I just found sysutils/gigolo for a SCP graphical interface.
Is there any other GTK SCP programs I am missing?

http://www.uvena.de/gigolo/index.html


----------



## tobik@ (Sep 10, 2016)

ftp/gftp, ftp/filezilla

x11-fm/nautilus, x11-fm/caja and x11-fm/thunar all use GVFS so can access sftp://<host>/ URLs too.


----------



## Phishfry (Sep 12, 2016)

Well you made me do my homework. What is the difference between SCP and SFTP. I see SFTP is more powerful with regards to file and directory operations and file resume. SCP being slightly faster as a network copy tool but unable to make directories or delete files.

The two protocols seem to get lumped together when they are different right? They share the SSH tunnel method. For example filezilla does SFTP not SCP..

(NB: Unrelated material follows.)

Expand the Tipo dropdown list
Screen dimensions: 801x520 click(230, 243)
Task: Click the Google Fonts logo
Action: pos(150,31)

I do appreciate the thunar tip. The SFTP://<host> method works nicely. I still like gigolo. I need to try filezilla.


----------



## robroy (Sep 12, 2016)

Phishfry, scp(1) and sftp(1) are designed as more secure replacements for different programs:  scp(1) replaces Bill Joy's rcp(1), while sftp(1) replaces ftp(1).

They're lumped together since they're both part of OpenSSH, yet they're different because they're made to replace (while smelling like) different things.

Edit:  I take back that OpenSSH comment; these programs pre-date OpenSSH, I think.


----------